Des circonstances dramatiques qui rappellent quelque part que le sport est finalement très relatif par rapport à la malade qui vous frappe de plein fouet. « J’ai retenu la leçon. Je réfléchirai à deux fois avant de dire à mes enfants : ‘Non, papa n’a pas le temps. Papa est en train de préparer un match. Papa doit encore un peu travailler’. (…) Mon papa est mort à l’âge de 55 ans. Il a travaillé pour ainsi dire jusqu’à ce qu’il tombe par terre. Car personne ne pouvait dire qu’il n’était pas un travailleur acharné. Avec ce que l’on vit avec Sidy, je prends conscience que l’on peut beaucoup travailler mais aussi prendre le temps pour s’occuper de ceux qui vous sont chers ».

“Beaucoup de chance qu’il guérisse”

Et comment se porte Sidy? Le petit garçon de 8 ans, qui devra donc faire plusieurs cures de chimiothérapies les prochaines semaines, fait preuve d’un courage admirable. “Les médecins nous ont qu’ils avaient beaucoup d’expérience avec ce type de cancer et qu’il y avait beaucoup de chance qu’il guérisse, même si la tumeur est très agressive. Il n’y a pas de métastases, ce qui est très positif. Entre les cures de chimio, il peut récupérer à la maison. Dans onze semaines, on saura comment il réagit au traitement. Nous sommes plein d’espoir”, prolonge Angillis.

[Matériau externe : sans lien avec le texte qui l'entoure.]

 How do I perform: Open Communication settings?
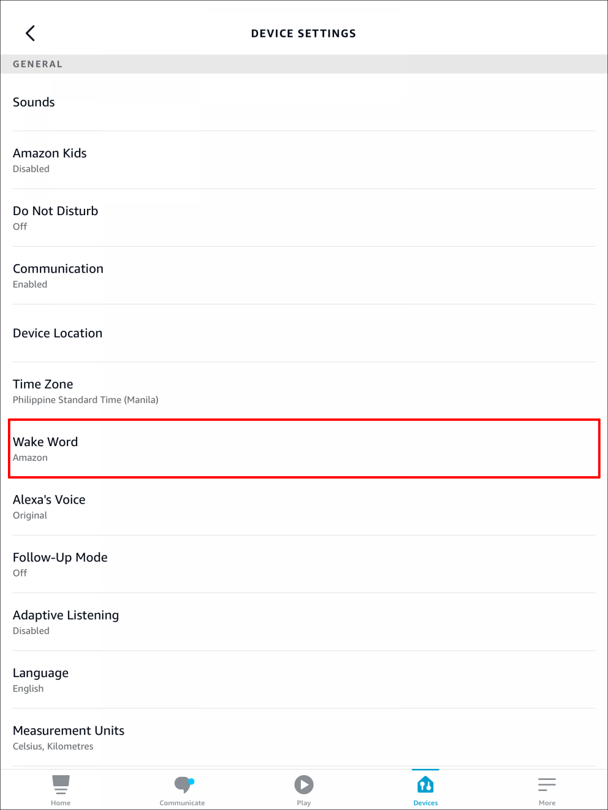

Le coach-assistant Sam Rotsaert assumera, ad intérim durant cette absence, le rôle de coach principal, assisté d’Oscar Lata, précise également le communiqué de Charleroi. “Dès que Pascal le pourra, il reprendra bien évidemment sa place de coach avec ses deux assistants.”

L’équipe carolo a fort mal entamé la compétition où elle n’a pas remporté un seul de ses quatre premiers matches, et vient encore de sèchement s’incliner au Dôme, 76-100, face à l’Antwerp.